- [EXERCISE PROMPT] Reproduce the items below verbatim, from the first line through the line containing "click(438, 195)", including that line, and nothing else.

- [PROVIDED INFORMATION]

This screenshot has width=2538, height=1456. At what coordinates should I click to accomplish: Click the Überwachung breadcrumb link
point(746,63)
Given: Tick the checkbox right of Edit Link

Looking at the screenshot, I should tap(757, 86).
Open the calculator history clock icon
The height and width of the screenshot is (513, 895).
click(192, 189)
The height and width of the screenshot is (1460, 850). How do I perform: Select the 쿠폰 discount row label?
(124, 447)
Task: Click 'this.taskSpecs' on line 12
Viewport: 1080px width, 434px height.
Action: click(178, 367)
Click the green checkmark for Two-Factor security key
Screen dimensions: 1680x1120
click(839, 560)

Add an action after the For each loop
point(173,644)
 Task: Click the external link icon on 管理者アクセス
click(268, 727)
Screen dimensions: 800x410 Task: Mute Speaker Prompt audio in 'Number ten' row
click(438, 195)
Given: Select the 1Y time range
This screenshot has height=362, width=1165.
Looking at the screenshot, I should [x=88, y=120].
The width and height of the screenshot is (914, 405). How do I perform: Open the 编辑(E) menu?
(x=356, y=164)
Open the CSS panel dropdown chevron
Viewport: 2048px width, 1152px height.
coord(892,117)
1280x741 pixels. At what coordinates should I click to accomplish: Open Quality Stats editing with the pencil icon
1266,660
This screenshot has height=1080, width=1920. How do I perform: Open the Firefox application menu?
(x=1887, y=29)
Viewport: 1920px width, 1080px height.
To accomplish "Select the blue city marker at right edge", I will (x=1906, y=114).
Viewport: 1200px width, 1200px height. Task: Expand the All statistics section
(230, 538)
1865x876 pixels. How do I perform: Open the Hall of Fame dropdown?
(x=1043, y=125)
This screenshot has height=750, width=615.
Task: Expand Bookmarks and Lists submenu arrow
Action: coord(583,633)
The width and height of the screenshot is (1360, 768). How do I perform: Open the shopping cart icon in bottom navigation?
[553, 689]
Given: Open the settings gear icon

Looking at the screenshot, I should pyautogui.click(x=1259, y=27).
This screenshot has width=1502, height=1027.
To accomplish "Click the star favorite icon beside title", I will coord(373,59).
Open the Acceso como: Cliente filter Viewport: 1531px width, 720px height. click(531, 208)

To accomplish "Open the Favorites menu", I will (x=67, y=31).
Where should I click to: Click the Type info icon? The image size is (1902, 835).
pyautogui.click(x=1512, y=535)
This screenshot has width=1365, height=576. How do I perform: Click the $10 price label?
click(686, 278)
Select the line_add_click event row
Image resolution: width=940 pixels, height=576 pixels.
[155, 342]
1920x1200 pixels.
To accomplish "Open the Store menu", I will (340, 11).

- [TASK ANSWER]
This screenshot has width=2538, height=1456. At what coordinates should I click to accomplish: Click the Überwachung breadcrumb link
point(746,63)
Given: Tick the checkbox right of Edit Link

Looking at the screenshot, I should tap(757, 86).
Open the calculator history clock icon
The height and width of the screenshot is (513, 895).
click(192, 189)
The height and width of the screenshot is (1460, 850). How do I perform: Select the 쿠폰 discount row label?
(124, 447)
Task: Click 'this.taskSpecs' on line 12
Viewport: 1080px width, 434px height.
Action: click(178, 367)
Click the green checkmark for Two-Factor security key
Screen dimensions: 1680x1120
click(839, 560)

Add an action after the For each loop
point(173,644)
 Task: Click the external link icon on 管理者アクセス
click(268, 727)
Screen dimensions: 800x410 Task: Mute Speaker Prompt audio in 'Number ten' row
click(438, 195)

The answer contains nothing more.